=== Exercise ===
The entries below are to be returned as written, with all pictures dropped.

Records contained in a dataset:
◆ ◆ ◆ ◆ ◆ ◆ ◆

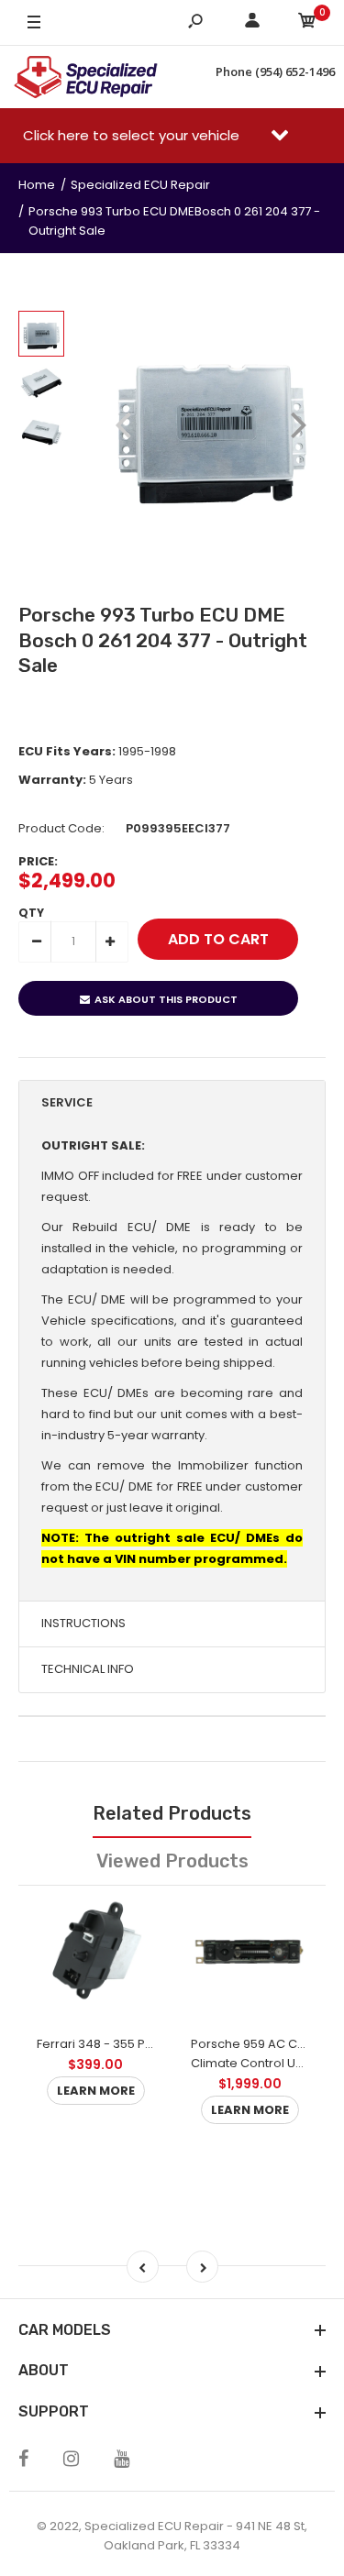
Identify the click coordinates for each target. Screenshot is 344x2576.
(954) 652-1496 (295, 71)
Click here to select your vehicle (133, 135)
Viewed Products (172, 1861)
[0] (307, 23)
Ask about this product (166, 999)
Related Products (172, 1813)
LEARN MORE (96, 2090)
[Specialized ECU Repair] (86, 77)
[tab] (172, 1103)
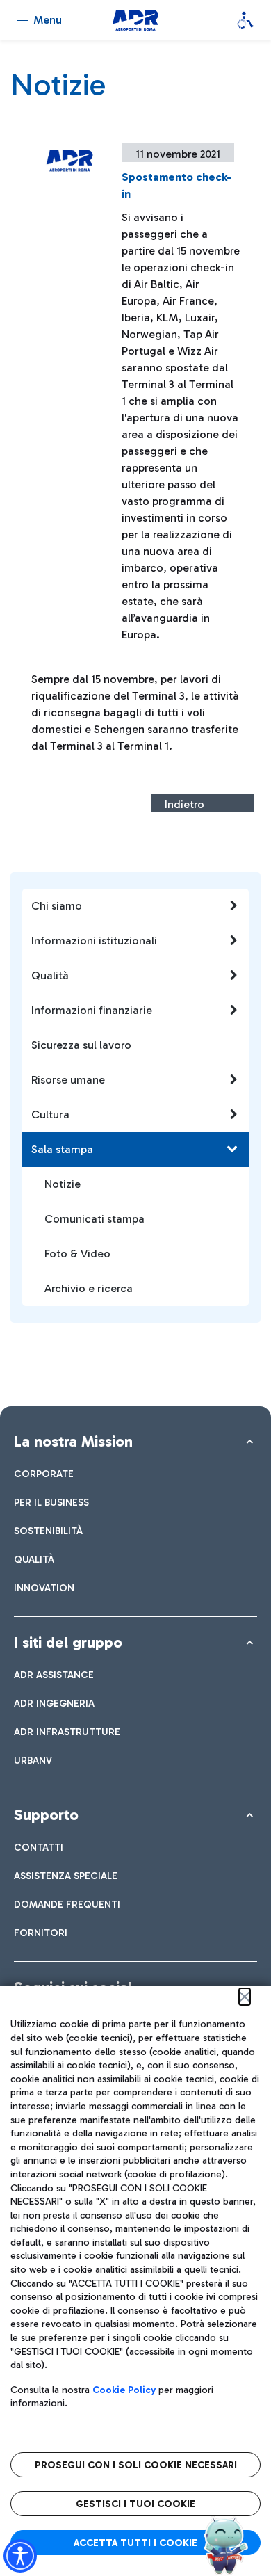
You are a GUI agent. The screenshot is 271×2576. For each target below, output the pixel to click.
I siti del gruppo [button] (68, 1642)
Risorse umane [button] (68, 1079)
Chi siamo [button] (56, 905)
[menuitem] (44, 1474)
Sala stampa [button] (62, 1149)
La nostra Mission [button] (73, 1441)
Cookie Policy (124, 2390)
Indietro (184, 804)
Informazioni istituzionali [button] (94, 940)
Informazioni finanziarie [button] (91, 1010)
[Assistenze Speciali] (245, 20)
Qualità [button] (50, 975)
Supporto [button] (46, 1814)
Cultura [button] (50, 1114)
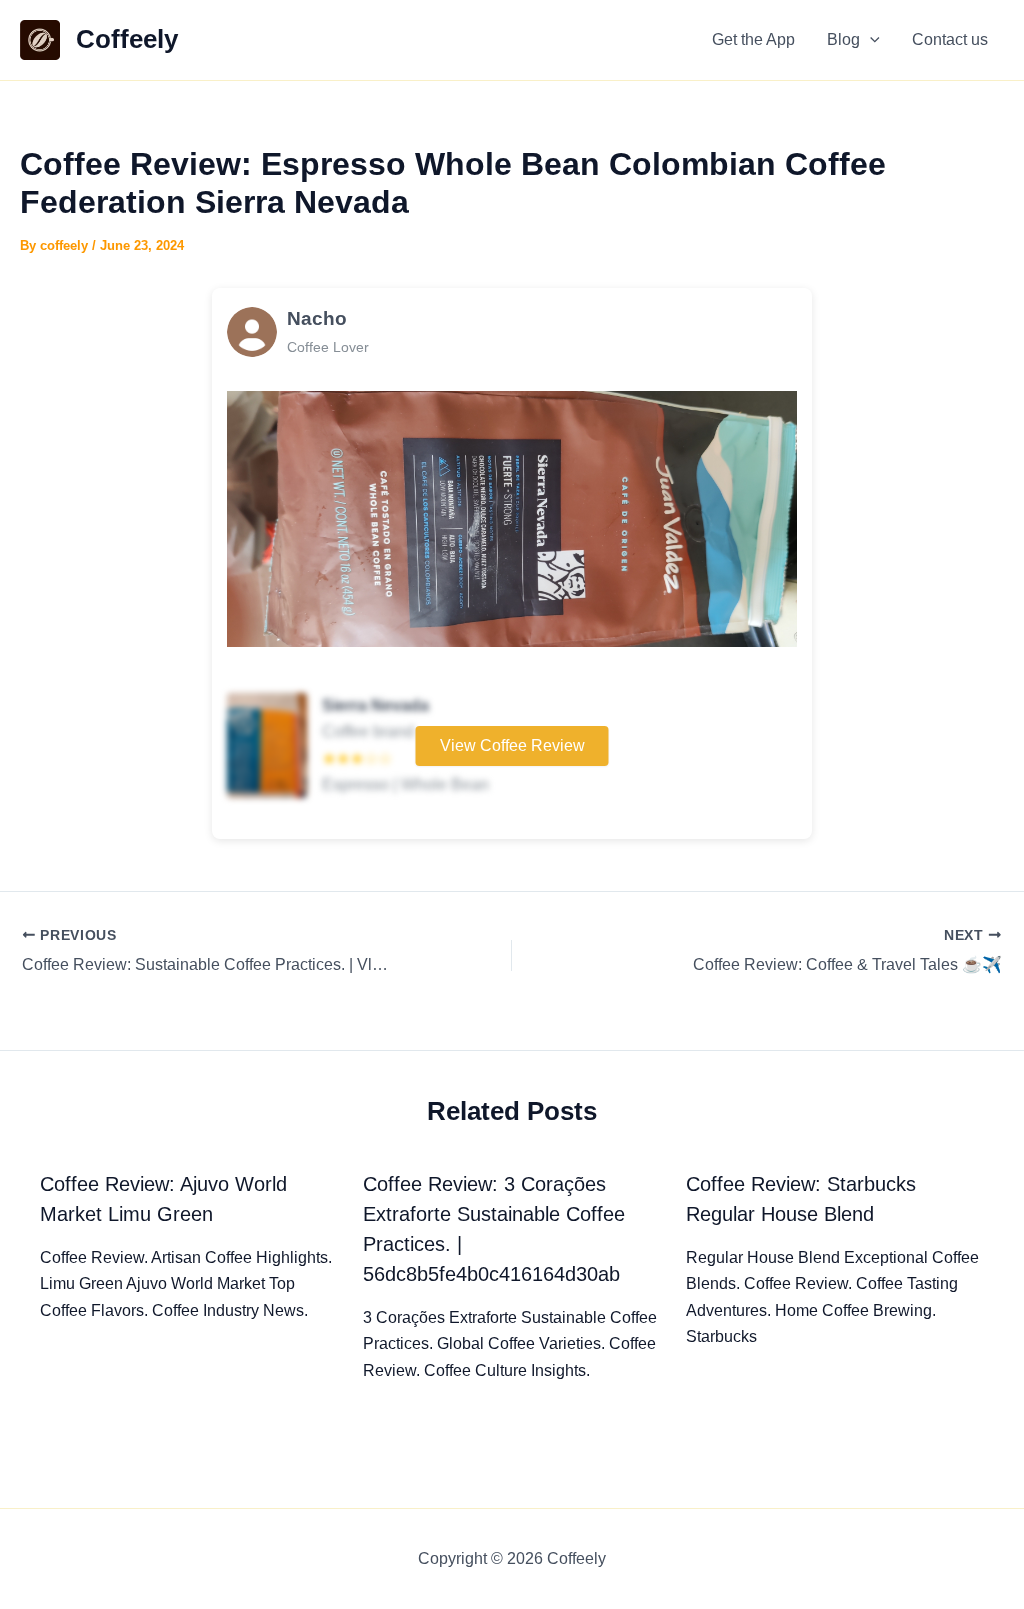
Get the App (753, 39)
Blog (843, 39)
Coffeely (127, 39)
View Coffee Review (512, 745)
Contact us (950, 39)
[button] (870, 40)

◆ ◆ ◆ ◆ ◆ ◆ ◆

=== Answer box ===
Identify the click coordinates for each target. Screenshot is 344x2576.
(954) 652-1496 (295, 71)
Click here to select your vehicle (133, 135)
Viewed Products (172, 1861)
[0] (307, 23)
Ask about this product (166, 999)
Related Products (172, 1813)
LEARN MORE (96, 2090)
[Specialized ECU Repair] (86, 77)
[tab] (172, 1103)
You are a GUI agent. The screenshot is 271×2576. For each target below, output the pixel to click.
I siti del gruppo [button] (68, 1642)
Risorse umane [button] (68, 1079)
Chi siamo [button] (56, 905)
[menuitem] (44, 1474)
Sala stampa [button] (62, 1149)
La nostra Mission [button] (73, 1441)
Cookie Policy (124, 2390)
Indietro (184, 804)
Informazioni istituzionali [button] (94, 940)
Informazioni finanziarie [button] (91, 1010)
[Assistenze Speciali] (245, 20)
Qualità [button] (50, 975)
Supporto [button] (46, 1814)
Cultura [button] (50, 1114)
Get the App (753, 39)
Blog (843, 39)
Coffeely (127, 39)
View Coffee Review (512, 745)
Contact us (950, 39)
[button] (870, 40)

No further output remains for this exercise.